Lauren Bierman Molnar, MC, LPC is required by law to give you this Notice of Licensed Professional Counselor Polices and Practices to Protect the Privacy of Your Health, and to prove that you have received it. By signing this document you acknowledge that you have received and reviewed a copy of Lauren Bierman Molnar, MC, LPC Notice of Policies and Practices to Protect the Privacy of Your Health, (HIPAA Notice Form).
( Type Full Name )
Informed Consent
I agree to pay for psychotherapy services and other clinical services according to the fee agreement between the therapist and the client.

I understand the following terms apply to this agreement:

- Payment will be made at the time of service

- The fee for psychotherapy, psychological testing and interpretation, consultation, letter or report writing or other clinical services is $125 per 50 minute session unless otherwise specified. For more details, see previous informed consent.
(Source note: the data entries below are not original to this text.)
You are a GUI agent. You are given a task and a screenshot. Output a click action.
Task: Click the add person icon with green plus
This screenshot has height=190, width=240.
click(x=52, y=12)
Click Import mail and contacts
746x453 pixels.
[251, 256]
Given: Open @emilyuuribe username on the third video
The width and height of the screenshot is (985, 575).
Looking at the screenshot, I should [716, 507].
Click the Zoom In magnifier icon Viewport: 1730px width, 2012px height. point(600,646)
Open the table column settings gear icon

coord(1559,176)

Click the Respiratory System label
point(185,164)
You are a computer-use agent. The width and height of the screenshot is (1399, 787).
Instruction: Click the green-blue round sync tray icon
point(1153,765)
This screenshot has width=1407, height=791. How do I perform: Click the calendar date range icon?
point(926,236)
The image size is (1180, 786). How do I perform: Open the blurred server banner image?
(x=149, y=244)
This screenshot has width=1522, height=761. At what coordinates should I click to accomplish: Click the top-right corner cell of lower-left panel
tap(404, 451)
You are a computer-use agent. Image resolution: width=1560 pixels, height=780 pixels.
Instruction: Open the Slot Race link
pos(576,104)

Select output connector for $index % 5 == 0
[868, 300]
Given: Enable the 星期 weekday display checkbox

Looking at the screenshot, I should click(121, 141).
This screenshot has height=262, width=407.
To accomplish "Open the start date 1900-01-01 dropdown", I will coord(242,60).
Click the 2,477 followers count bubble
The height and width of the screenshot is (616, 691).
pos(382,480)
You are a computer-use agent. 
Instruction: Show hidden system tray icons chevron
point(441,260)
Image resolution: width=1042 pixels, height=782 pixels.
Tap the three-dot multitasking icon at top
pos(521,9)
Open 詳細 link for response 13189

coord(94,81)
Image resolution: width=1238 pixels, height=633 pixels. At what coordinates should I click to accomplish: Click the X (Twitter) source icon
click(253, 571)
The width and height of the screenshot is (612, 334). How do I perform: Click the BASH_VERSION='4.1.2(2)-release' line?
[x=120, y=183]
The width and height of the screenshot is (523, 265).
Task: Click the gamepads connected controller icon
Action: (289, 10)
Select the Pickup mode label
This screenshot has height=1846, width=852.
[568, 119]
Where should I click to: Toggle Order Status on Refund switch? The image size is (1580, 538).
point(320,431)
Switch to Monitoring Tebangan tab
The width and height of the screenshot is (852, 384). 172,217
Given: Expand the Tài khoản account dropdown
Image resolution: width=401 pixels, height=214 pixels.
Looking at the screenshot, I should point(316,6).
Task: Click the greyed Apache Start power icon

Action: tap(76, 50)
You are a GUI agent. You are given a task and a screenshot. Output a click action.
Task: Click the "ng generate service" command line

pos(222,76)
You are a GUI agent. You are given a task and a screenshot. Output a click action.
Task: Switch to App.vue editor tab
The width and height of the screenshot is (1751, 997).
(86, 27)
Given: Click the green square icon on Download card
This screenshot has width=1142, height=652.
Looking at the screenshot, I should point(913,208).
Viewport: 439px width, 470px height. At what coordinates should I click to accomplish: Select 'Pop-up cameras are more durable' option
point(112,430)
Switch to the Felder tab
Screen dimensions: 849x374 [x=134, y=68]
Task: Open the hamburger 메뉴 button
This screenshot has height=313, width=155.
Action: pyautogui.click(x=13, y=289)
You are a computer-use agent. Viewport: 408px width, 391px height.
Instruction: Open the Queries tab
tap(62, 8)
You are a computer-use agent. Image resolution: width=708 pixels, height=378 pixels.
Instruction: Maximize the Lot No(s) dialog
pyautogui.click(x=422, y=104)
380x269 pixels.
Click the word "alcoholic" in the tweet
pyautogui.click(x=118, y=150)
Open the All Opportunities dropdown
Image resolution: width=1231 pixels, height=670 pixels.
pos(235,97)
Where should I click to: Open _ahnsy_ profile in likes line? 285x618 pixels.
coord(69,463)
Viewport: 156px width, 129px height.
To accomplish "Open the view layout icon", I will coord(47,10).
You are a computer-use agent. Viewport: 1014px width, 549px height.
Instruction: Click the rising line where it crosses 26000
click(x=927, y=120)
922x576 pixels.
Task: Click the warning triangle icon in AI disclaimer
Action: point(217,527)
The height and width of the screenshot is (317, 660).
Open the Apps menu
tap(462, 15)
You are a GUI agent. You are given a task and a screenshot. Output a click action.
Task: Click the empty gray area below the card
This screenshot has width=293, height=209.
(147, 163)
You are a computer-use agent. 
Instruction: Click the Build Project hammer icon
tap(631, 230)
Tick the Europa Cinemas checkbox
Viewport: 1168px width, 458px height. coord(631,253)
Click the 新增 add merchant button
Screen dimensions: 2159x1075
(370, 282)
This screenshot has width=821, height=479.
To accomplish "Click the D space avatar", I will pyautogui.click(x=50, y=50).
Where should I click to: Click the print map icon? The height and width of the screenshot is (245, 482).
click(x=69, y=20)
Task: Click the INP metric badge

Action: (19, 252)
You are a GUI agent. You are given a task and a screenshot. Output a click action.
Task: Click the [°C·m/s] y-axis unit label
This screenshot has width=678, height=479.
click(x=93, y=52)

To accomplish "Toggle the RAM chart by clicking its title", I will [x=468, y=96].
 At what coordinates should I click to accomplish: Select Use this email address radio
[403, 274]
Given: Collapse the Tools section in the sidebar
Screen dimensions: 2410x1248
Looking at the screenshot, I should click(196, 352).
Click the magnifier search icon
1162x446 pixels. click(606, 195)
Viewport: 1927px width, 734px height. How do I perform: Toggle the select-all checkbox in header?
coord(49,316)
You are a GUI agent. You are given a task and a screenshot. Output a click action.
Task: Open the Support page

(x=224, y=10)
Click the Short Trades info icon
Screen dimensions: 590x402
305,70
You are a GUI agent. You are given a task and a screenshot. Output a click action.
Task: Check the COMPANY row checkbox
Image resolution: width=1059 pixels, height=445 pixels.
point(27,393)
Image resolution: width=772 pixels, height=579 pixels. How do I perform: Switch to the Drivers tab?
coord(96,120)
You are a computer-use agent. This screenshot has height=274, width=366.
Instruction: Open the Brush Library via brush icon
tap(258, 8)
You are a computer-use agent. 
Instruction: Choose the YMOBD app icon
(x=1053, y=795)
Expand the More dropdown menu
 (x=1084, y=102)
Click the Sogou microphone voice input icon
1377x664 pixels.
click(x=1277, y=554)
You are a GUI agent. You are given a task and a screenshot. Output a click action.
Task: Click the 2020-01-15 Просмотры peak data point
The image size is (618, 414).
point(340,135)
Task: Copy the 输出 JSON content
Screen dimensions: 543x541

- Please inform the therapist as soon as you know if there are changes in your ability or willingness to pay.

- Services will be terminated if timely payment is not made as agreed to by this consent.

- Consent to assume financial responsibility for these services does not entitle the third-party payer access to confidential information unless otherwise agreed in writing by the above named client.

- Upon your request and upon obtaining the client’s written permission, if appropriate, you will be provided with a bill, which is suitable for presenting to your insurance carrier for possible reimbursement. Not all conditions are reimbursable.

- This agreement supplements previous informed consents.